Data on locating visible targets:
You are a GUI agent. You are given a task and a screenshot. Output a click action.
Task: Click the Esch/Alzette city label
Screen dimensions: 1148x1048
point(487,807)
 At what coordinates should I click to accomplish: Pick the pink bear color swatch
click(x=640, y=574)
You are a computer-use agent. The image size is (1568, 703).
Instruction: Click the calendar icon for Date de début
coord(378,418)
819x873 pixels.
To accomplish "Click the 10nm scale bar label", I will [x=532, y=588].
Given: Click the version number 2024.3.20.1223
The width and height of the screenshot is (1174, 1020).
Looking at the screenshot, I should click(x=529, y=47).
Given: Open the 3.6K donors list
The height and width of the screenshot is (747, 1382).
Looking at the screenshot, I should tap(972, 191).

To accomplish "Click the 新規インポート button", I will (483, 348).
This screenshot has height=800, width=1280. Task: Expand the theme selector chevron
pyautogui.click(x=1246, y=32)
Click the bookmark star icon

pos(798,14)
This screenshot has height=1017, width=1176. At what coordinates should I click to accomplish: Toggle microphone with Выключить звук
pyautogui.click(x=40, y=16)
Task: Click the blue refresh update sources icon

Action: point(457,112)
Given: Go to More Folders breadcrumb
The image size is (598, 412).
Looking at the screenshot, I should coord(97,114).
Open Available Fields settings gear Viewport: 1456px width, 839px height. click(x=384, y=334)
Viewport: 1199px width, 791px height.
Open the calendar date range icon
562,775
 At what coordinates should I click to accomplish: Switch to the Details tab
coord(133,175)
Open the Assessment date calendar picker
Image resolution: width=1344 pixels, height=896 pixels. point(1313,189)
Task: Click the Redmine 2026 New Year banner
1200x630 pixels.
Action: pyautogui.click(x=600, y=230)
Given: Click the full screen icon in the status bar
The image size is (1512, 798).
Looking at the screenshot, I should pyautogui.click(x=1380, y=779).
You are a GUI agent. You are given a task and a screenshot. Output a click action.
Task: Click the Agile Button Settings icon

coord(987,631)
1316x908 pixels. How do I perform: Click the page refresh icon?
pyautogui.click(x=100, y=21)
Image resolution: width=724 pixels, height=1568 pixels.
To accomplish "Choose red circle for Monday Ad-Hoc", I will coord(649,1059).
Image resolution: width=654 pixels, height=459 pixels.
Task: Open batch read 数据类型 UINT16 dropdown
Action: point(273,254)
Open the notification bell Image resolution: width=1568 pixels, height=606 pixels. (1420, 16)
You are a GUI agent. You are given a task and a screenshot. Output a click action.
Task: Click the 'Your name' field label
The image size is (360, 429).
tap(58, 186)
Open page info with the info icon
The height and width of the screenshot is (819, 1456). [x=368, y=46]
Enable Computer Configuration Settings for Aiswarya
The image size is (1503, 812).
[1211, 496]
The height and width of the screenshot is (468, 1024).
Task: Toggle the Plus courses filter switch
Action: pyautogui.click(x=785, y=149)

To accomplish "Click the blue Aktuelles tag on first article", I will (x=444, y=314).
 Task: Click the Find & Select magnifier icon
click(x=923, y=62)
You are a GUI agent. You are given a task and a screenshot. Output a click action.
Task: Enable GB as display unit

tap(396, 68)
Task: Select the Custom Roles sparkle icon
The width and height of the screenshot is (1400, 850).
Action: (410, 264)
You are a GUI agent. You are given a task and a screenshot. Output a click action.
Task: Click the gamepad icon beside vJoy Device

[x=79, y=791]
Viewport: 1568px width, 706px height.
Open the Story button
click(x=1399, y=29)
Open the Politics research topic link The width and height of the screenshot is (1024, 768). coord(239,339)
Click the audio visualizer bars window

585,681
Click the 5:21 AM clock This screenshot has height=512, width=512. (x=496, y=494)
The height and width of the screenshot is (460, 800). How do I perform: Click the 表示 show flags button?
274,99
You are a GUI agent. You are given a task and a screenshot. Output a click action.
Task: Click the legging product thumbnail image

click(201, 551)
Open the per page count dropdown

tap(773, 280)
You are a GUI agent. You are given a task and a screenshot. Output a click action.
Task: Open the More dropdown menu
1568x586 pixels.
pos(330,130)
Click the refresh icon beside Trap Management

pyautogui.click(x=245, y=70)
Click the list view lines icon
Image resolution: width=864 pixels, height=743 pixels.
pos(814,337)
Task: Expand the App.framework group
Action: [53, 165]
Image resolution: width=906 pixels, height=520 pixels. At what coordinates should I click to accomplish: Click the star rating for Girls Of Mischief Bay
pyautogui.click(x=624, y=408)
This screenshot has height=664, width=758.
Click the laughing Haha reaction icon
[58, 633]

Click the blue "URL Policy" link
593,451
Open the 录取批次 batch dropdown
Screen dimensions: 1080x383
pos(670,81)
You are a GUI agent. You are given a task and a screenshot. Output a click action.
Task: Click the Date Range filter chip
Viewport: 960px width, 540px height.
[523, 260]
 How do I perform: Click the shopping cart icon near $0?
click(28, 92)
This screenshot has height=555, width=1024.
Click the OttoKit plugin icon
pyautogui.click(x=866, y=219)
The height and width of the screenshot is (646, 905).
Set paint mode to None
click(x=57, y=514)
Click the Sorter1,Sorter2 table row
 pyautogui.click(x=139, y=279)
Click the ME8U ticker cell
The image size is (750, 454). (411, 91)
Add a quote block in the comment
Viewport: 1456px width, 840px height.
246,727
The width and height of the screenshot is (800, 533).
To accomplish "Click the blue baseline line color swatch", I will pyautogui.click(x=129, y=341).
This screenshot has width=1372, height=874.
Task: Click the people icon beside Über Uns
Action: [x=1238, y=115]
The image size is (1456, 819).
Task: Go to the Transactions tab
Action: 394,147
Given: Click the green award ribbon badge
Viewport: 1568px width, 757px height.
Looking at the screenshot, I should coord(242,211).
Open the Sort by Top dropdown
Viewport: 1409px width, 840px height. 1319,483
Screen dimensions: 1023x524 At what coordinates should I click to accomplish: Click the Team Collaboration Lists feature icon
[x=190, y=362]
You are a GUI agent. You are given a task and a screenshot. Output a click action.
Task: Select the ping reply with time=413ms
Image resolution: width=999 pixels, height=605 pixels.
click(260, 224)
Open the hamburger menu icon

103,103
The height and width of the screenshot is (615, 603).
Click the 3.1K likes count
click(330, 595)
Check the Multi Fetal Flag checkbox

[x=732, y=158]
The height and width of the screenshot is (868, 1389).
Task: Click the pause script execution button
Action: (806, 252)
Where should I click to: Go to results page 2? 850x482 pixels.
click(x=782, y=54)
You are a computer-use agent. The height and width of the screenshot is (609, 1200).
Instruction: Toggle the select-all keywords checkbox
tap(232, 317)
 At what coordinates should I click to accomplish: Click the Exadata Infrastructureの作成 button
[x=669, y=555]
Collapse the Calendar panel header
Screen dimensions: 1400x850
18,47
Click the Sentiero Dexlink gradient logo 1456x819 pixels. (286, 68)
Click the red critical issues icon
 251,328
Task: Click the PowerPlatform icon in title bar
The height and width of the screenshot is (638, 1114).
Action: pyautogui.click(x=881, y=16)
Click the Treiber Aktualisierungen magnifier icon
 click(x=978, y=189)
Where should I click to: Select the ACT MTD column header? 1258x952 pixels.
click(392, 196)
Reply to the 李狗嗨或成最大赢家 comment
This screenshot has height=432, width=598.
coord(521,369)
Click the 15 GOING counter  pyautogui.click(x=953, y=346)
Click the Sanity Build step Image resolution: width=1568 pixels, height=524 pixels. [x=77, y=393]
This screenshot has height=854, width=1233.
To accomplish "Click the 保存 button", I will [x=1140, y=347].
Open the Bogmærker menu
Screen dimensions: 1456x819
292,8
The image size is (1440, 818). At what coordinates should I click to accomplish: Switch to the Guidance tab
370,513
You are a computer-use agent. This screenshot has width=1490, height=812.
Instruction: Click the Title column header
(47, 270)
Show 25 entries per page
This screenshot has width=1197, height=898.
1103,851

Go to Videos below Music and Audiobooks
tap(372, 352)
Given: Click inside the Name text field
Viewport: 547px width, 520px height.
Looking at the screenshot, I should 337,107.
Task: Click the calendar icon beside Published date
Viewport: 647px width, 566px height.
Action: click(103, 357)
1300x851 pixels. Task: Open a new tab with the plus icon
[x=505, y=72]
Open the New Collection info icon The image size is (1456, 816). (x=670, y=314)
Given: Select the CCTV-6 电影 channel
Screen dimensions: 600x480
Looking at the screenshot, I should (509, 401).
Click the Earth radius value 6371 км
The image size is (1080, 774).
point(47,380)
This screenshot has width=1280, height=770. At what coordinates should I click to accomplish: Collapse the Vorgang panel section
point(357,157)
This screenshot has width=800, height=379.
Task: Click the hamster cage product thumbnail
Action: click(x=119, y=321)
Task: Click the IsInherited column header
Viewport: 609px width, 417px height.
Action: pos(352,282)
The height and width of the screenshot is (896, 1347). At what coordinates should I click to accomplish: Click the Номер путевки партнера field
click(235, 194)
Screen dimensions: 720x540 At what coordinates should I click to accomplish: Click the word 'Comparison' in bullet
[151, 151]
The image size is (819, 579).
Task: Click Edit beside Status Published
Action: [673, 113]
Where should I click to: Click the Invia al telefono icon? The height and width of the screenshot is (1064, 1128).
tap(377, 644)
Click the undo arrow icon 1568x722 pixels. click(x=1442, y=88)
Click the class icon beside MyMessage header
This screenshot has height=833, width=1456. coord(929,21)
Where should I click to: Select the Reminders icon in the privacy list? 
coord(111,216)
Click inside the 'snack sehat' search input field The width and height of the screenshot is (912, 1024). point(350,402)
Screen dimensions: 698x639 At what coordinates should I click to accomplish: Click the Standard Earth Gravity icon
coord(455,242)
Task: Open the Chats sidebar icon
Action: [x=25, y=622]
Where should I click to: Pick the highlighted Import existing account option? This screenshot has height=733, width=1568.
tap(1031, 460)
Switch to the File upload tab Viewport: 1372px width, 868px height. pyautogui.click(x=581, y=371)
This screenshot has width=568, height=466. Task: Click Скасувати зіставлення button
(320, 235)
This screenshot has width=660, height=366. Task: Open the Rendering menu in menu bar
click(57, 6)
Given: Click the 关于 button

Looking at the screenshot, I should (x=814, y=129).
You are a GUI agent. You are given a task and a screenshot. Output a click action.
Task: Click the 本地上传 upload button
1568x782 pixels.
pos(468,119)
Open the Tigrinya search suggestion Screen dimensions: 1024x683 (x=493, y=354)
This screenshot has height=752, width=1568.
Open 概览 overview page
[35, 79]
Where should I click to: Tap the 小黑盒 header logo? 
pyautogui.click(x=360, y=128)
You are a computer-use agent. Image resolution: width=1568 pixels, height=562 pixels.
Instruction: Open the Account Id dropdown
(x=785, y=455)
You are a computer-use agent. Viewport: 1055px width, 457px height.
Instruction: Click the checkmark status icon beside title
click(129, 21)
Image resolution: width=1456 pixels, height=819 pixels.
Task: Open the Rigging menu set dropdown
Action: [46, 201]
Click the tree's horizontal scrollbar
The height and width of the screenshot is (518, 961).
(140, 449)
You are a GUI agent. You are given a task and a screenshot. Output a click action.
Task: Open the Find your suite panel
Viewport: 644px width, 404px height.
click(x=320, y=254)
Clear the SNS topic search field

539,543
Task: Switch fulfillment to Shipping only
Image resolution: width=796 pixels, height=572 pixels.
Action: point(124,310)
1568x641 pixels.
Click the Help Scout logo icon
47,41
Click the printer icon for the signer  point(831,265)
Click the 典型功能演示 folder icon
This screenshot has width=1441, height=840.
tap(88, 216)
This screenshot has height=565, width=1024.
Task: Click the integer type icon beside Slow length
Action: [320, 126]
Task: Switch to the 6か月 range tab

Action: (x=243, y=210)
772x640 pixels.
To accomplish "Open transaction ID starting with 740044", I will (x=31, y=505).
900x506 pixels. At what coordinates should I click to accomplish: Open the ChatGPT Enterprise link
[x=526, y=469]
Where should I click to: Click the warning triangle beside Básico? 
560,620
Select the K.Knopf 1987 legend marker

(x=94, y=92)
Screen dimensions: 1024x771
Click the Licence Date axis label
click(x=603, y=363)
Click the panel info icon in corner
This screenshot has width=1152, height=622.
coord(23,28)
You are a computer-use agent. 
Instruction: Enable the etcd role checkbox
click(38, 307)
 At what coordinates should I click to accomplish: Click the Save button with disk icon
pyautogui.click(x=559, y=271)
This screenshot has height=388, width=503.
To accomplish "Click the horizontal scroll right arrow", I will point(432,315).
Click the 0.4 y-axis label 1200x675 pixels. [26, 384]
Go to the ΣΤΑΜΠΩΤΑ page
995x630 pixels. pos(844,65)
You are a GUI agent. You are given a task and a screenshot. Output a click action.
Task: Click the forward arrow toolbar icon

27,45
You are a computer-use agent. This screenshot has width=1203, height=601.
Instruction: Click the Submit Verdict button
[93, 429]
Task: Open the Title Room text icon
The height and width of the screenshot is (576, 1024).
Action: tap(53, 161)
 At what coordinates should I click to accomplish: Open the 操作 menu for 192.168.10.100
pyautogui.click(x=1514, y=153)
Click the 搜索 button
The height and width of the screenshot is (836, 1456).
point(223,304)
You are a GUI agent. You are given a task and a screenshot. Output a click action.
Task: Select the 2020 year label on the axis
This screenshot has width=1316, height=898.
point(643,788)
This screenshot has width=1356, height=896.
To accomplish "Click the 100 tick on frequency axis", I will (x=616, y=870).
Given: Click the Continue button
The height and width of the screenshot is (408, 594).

## [Requirements]
Convert the lines of the material running from the line containing "Where should I click to: Click the warning" to the line containing "995x630 pixels. pos(844,65)", inclusive, into a numbered list, omitting blank lines.

## [Response]
1. Where should I click to: Click the warning triangle beside Básico? 
2. 560,620
3. Select the K.Knopf 1987 legend marker
4. (x=94, y=92)
5. Screen dimensions: 1024x771
6. Click the Licence Date axis label
7. click(x=603, y=363)
8. Click the panel info icon in corner
9. This screenshot has width=1152, height=622.
10. coord(23,28)
11. You are a computer-use agent. 
12. Instruction: Enable the etcd role checkbox
13. click(38, 307)
14.  At what coordinates should I click to accomplish: Click the Save button with disk icon
15. pyautogui.click(x=559, y=271)
16. This screenshot has height=388, width=503.
17. To accomplish "Click the horizontal scroll right arrow", I will point(432,315).
18. Click the 0.4 y-axis label 1200x675 pixels. [26, 384]
19. Go to the ΣΤΑΜΠΩΤΑ page
20. 995x630 pixels. pos(844,65)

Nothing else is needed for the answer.